Some nations are taking the lead. Norway is the first rich nation to have pledged to donate doses to the COVAX pool in parallel with vaccinating its citizens (the United Kingdom plans to donate superfluous doses after all its citizens have been vaccinated).
My colleagues and I used game theory to project what would happen if rich nations reconfigured their purchasing deals to increase the global vaccine supply (D. McAdams et al. BMJ Glob. Health 5, e003627; 2020). Currently, each vaccine purchase is a zero-sum game. But deals could include provisions that require vaccine makers to share knowledge and technology to boost production by other manufacturers. As a real-world example, the Serum Institute of India can manufacture the AstraZeneca–University of Oxford vaccine, providing doses for low- and middle-income countries.
An advanced purchase agreement might also finance risky investments that would speed up vaccine manufacturing.

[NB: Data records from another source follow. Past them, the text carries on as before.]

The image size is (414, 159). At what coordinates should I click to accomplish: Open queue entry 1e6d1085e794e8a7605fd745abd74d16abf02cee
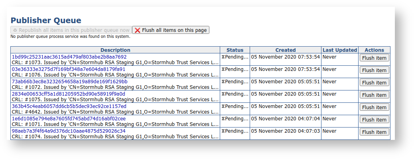tap(69, 119)
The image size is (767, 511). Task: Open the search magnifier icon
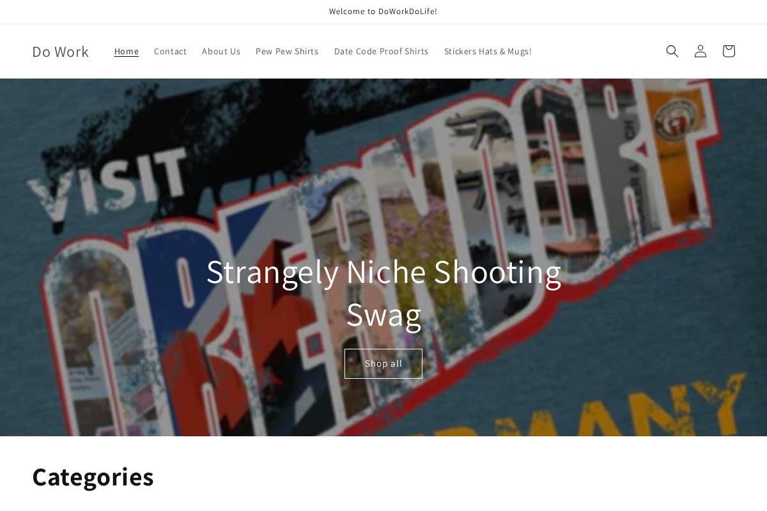(x=672, y=51)
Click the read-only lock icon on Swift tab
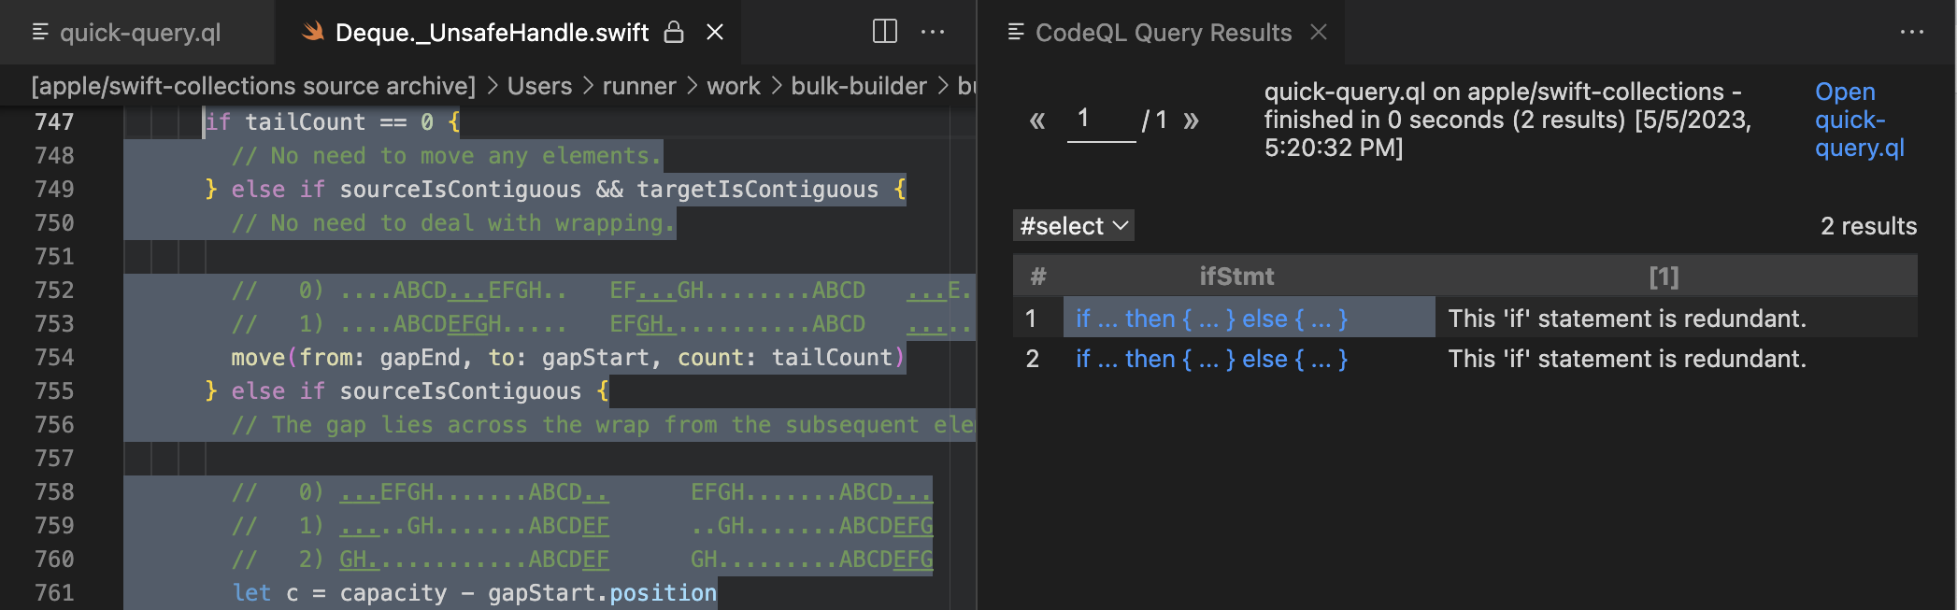 coord(674,33)
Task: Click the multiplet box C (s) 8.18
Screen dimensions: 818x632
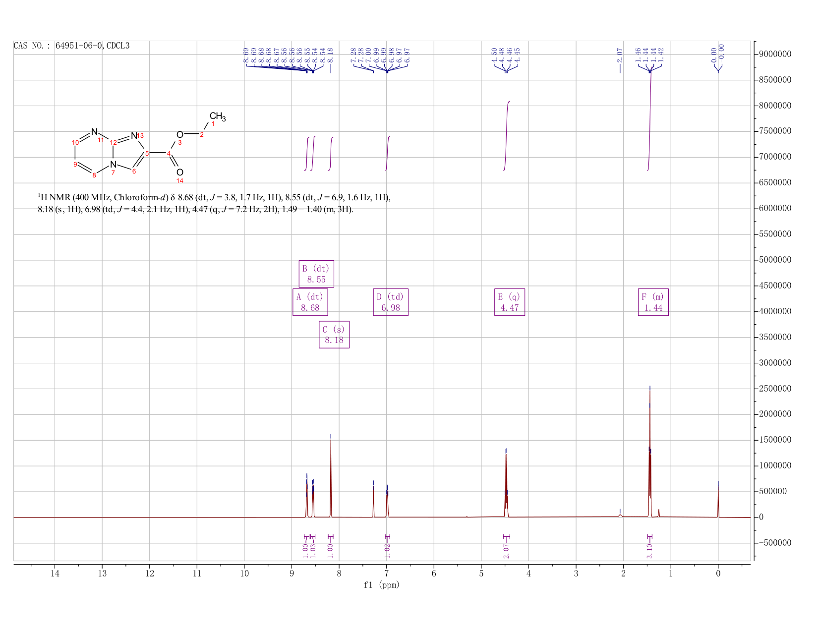Action: tap(334, 335)
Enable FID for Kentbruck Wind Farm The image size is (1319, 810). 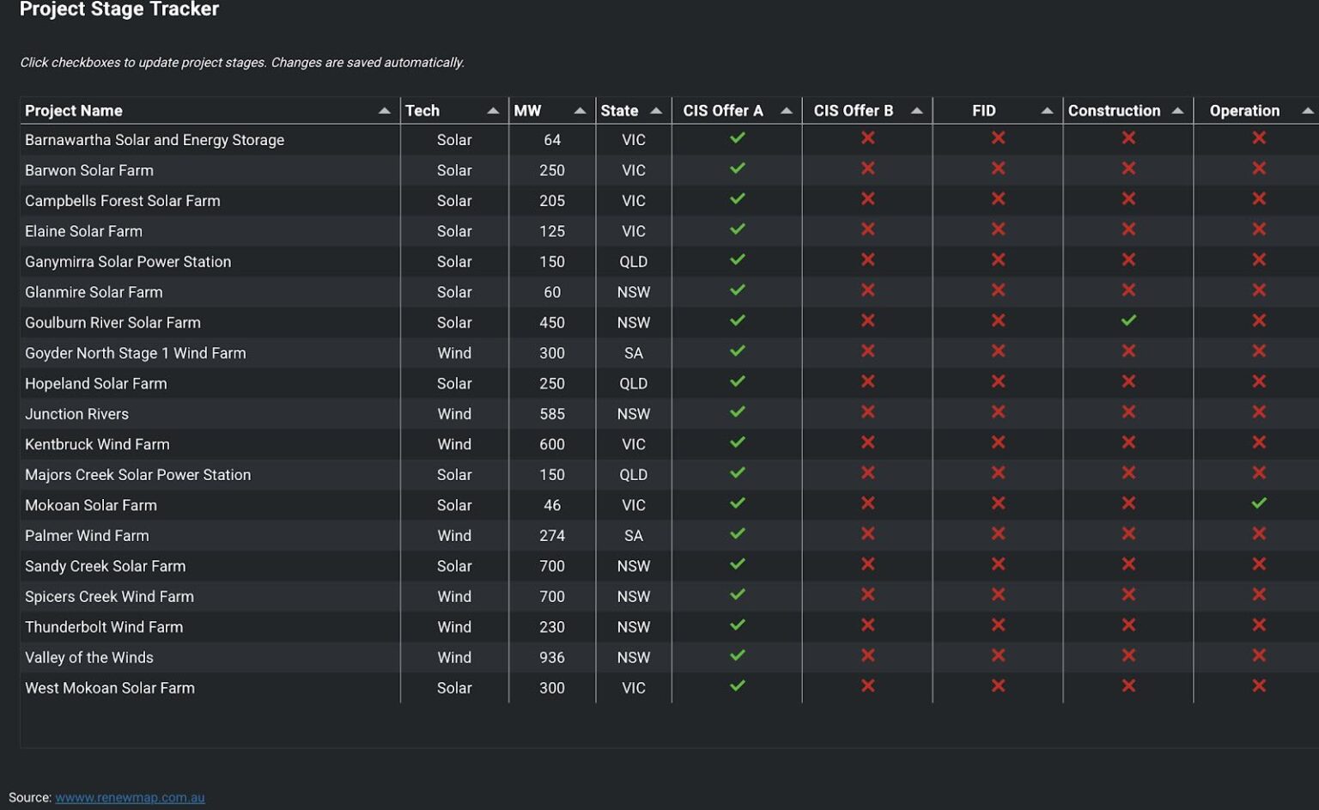click(998, 443)
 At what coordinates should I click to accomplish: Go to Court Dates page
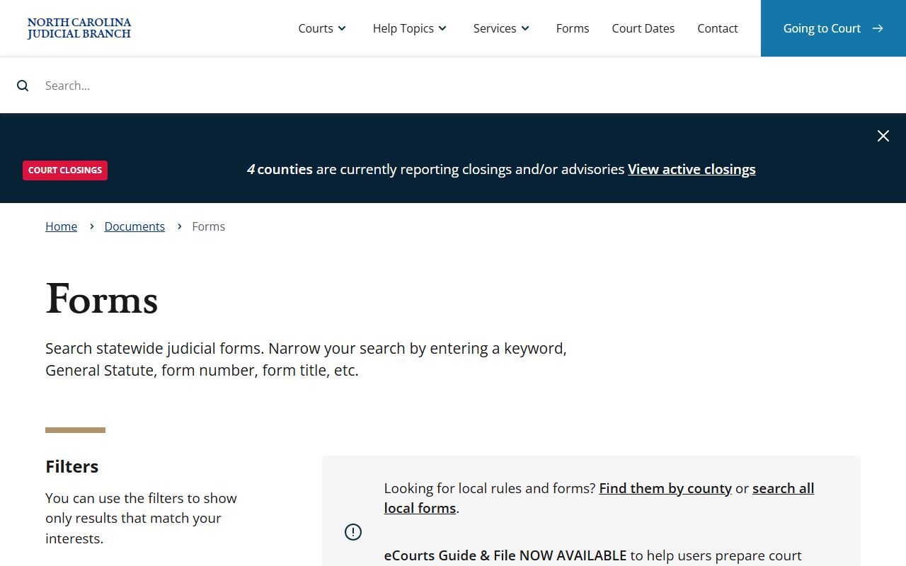pyautogui.click(x=643, y=28)
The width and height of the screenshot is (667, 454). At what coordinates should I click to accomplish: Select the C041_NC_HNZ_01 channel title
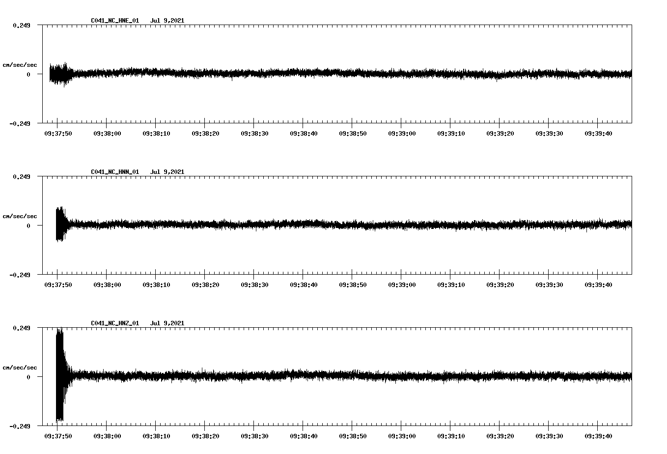point(114,323)
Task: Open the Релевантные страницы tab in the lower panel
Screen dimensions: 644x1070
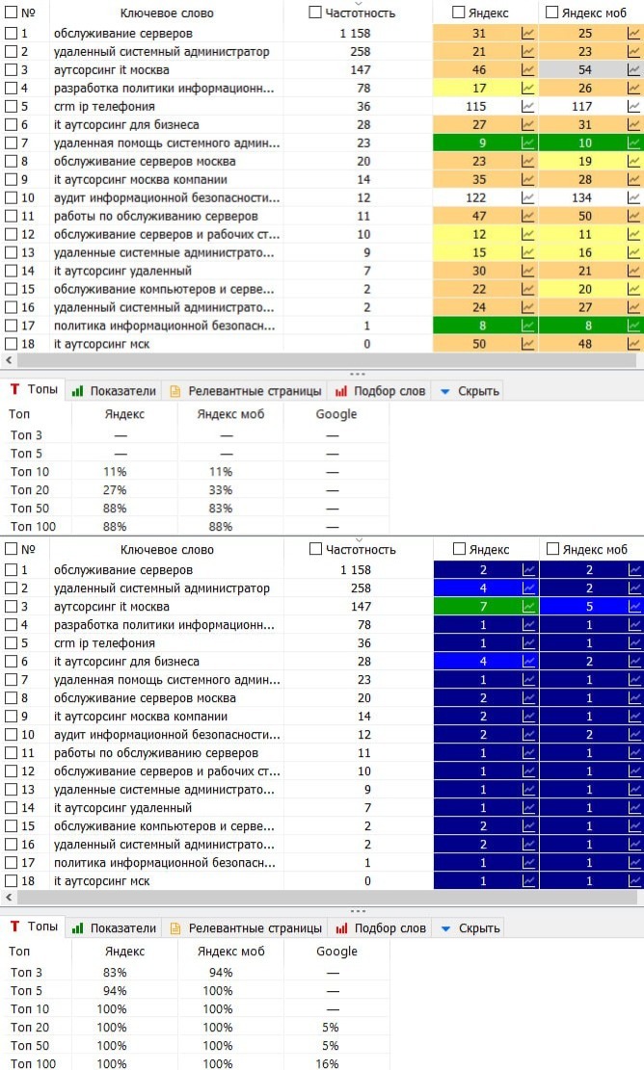Action: (245, 928)
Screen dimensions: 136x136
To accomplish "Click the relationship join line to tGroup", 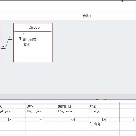I will 7,44.
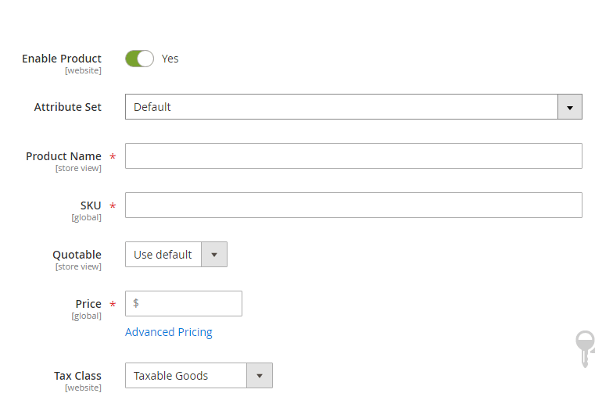Click the Tax Class label

[77, 376]
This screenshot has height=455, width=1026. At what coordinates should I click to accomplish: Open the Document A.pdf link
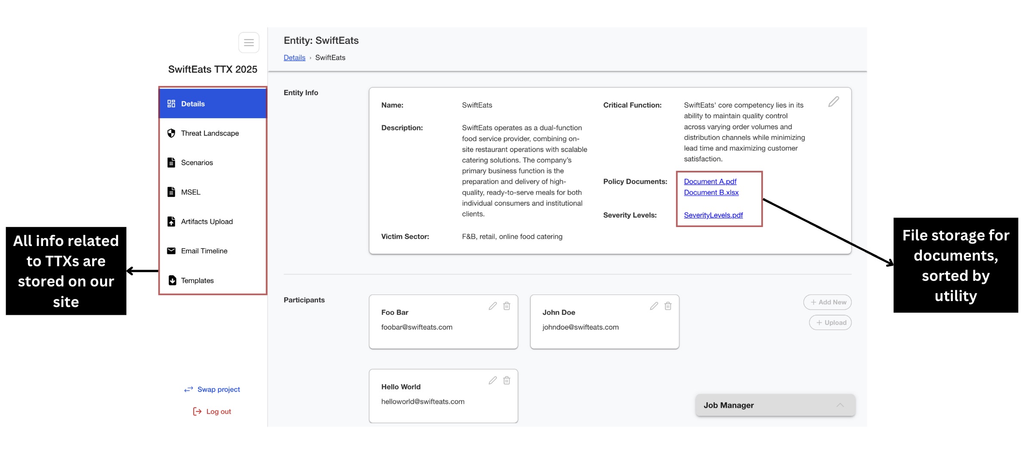click(x=710, y=181)
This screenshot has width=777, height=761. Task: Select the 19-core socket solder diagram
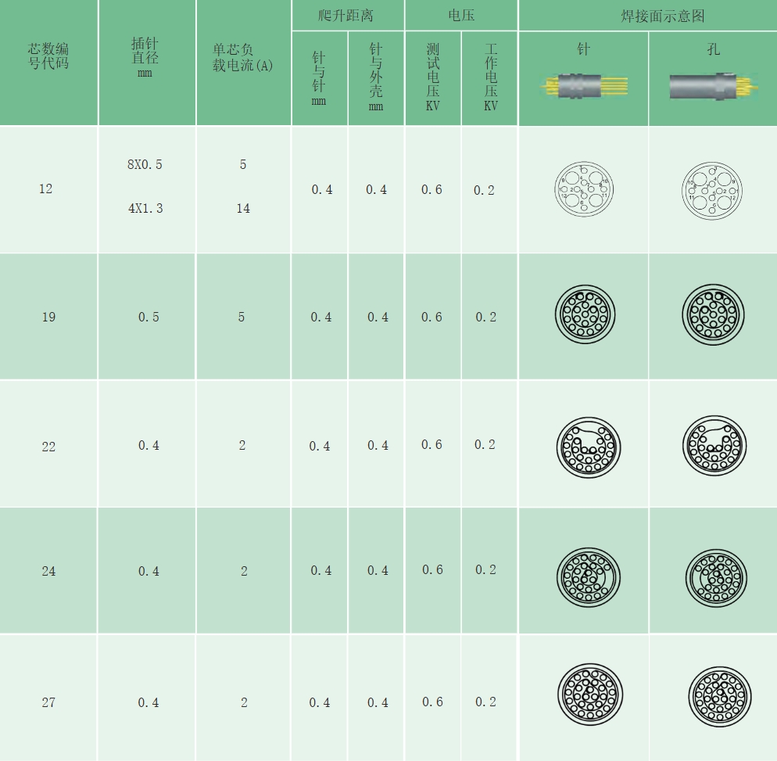click(x=713, y=315)
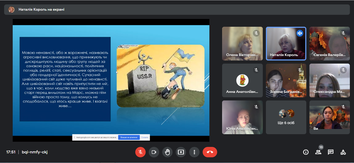Image resolution: width=354 pixels, height=163 pixels.
Task: Click the presenter avatar in top banner
Action: tap(11, 10)
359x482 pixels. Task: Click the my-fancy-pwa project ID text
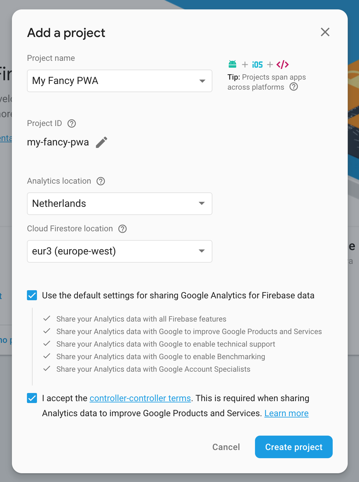(58, 142)
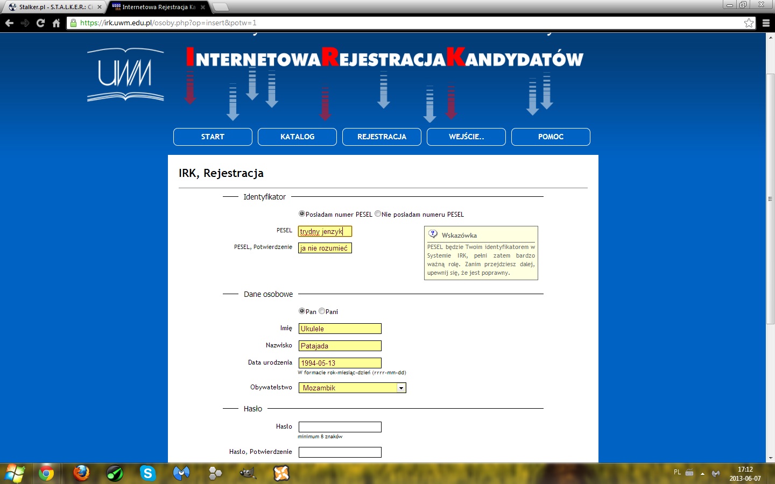Show hidden system tray icons

(x=702, y=474)
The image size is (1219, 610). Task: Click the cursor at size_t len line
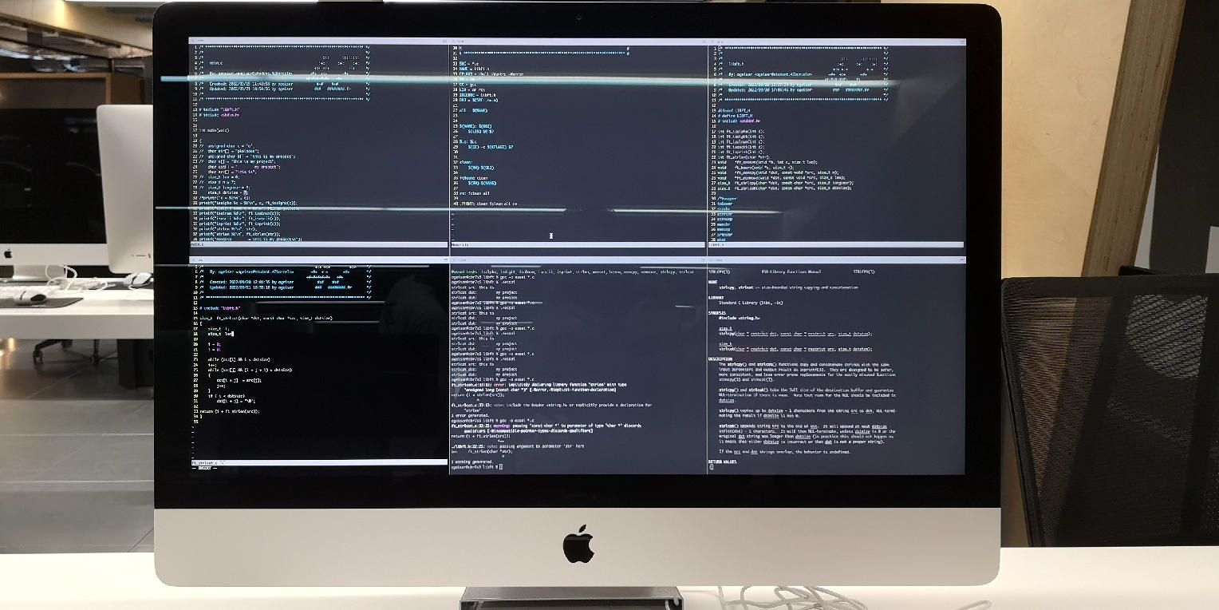point(231,333)
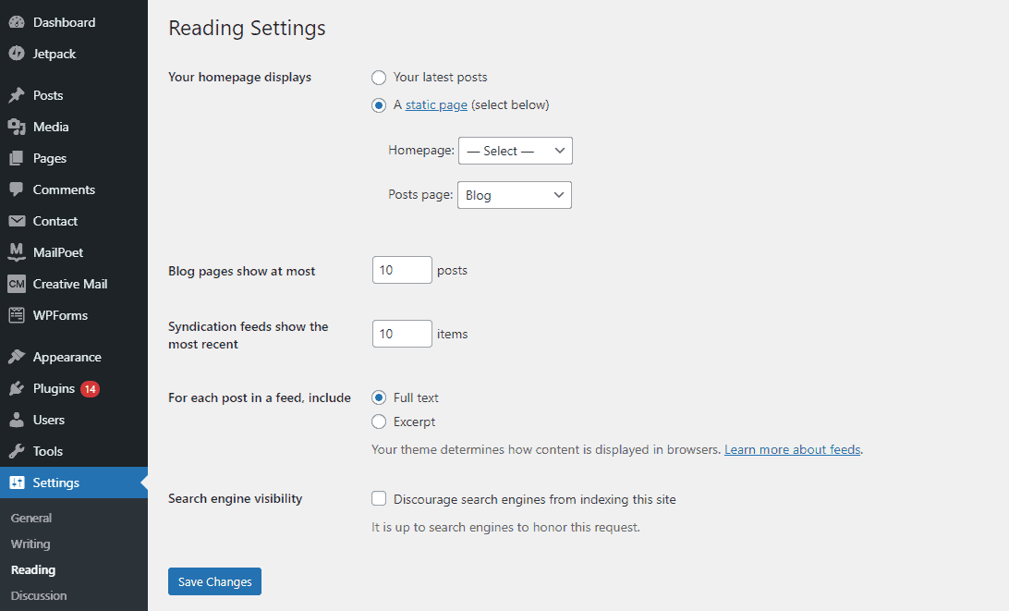
Task: Open the Discussion settings submenu item
Action: pyautogui.click(x=39, y=595)
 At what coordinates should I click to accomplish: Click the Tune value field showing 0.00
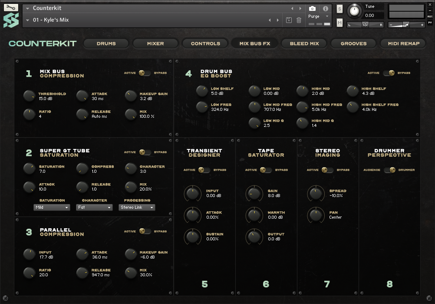tap(369, 16)
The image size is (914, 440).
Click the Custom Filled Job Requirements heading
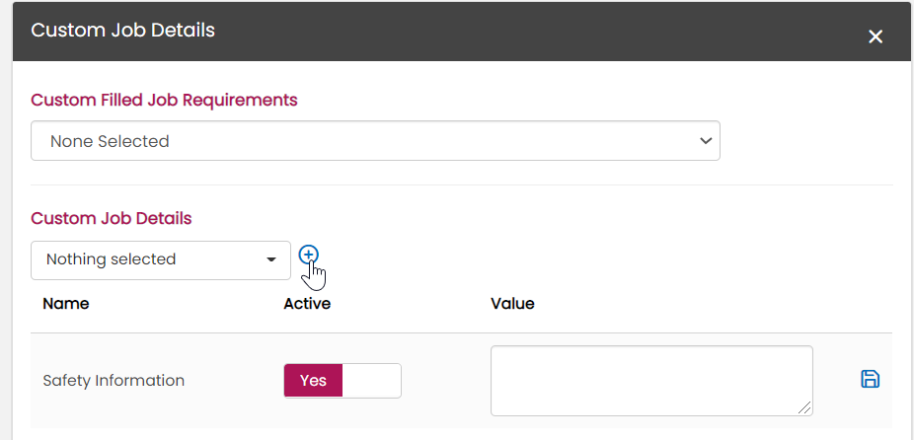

If one candidate fails in trials, the facility could be used for a different, successful vaccine, with a portion of the doses going to poorer countries. These deals create what economists call ‘positive spillovers’. With such collaboration, global vaccine distribution would no longer be a zero-sum game.
Some in rich countries might push back against sharing doses, arguing that a government needs to put its own citizens first and that no politician would risk giving doses away. But public polling in many of these nations shows that citizens want their governments to be more collaborative. A UK poll found that almost two-thirds of the public does not want rich countries to be prioritized for COVID-19 vaccination over poorer countries. And if the rich world continues to hoard vaccines, the global pandemic will drag on for perhaps as long as seven more years.
Another argument is that many poorer countries — such as Mongolia and Vietnam — have already curtailed their COVID-19 outbreaks using non-pharmaceutical interventions such as testing, contact tracing and mask-wearing. It is unfair to penalize nations that have used these measures by denying them vaccines. How will citizens respond to public-health advice in the next pandemic if they think it will deprive them of vaccine access?
It is in everybody’s interests to act collectively to boost vaccinations. It is self-defeating to act otherwise.